- [DATA TO PROCESS]
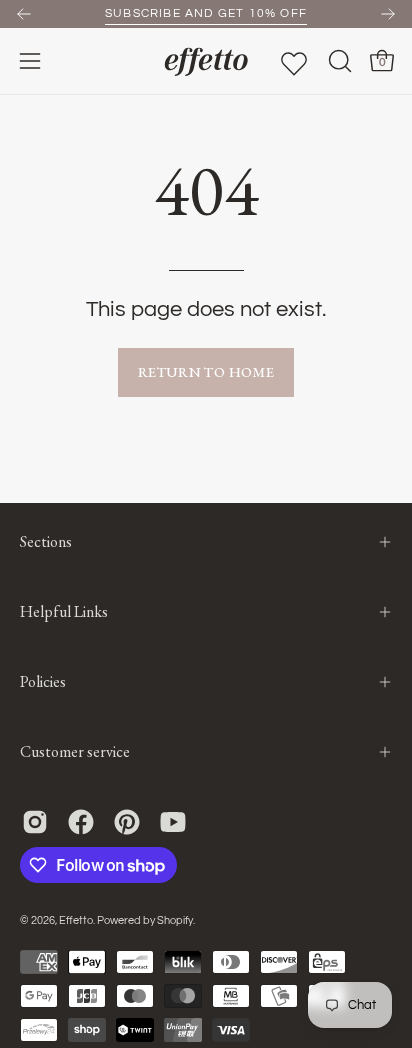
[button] (338, 61)
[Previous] (24, 14)
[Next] (388, 14)
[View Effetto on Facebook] (81, 822)
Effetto (76, 920)
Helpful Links (64, 611)
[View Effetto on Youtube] (173, 822)
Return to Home (206, 371)
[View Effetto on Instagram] (35, 822)
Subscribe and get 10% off (206, 13)
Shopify (175, 920)
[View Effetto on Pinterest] (127, 822)
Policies (43, 681)
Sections (46, 541)
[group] (206, 14)
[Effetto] (206, 61)
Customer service (75, 751)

- [REQUIREMENT]
All lines above containing the string "View" are to be collected.

- [SOLUTION FOR THIS EXERCISE]
[View Effetto on Facebook] (81, 822)
[View Effetto on Youtube] (173, 822)
[View Effetto on Instagram] (35, 822)
[View Effetto on Pinterest] (127, 822)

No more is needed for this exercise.